Placeres para el paladar: al mal tiempo buena cara
"Hay que buscar alternativas. Volver a las raíces nos vendría muy bien, se habían perdido un poco los pies del suelo", reconoce. A su juicio, la coyuntura actual ofrece "una oportunidad para plantarnos y preguntarnos dónde estamos y hacia donde vamos".
La opinión de Montserrat es compartida por su colega peruano Coque Ossio, quien cree que la cocina de autor está algo sobrevalorada y debe acomodarse a la nueva situación.
"La cocina de autor no necesariamente debe ser cara, debería reflejar la realidad y tender a hacer lo mejor que se pueda con productos frescos", explica.
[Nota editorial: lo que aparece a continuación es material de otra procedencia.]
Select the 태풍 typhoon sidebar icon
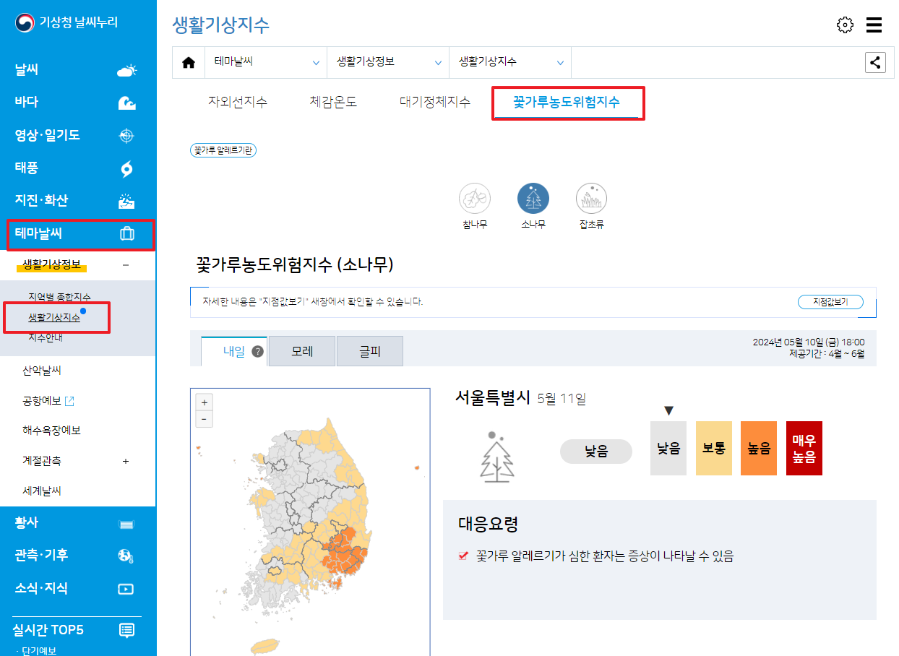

Su secreto para mantenerse entre los mejores cocineros de América Latina es el retorno a los productos básicos y una apuesta clara por la creatividad.
"No necesitamos tanto cocina de vanguardia. La mayoría de la gente quiere comer rico y a buen precio. Reconocer un sabor que te retrotrae a tu infancia, eso es lo que hay que darle al público", asegura.
En el Almacén del Sur, un elitista restaurante de las afueras de Mendoza, saben mucho de productos naturales. Sirven en sus mesas las cosechas de su huerta orgánica y elaboran "delicatessen" cultivadas de forma totalmente natural.
El grupo empezó a sentir el golpe de la crisis a finales del pasado año, reconoce su gerente turístico, Santiago Orozco, y se ha visto obligado a cambiar sus expectativas. "Se ha hecho otra apuesta", explica. Ante la bajada del turismo internacional, la empresa se acerca a la demanda local, diversifica su oferta y abarata precios. Eso sí, "sin bajar calidad", aclara.
Todos parecen coincidir en que la buena mesa no necesariamente debe ser tan cara. Habrá que esperar, entonces, a que bajen los precios para seguir disfrutando del placeres de comer y beber.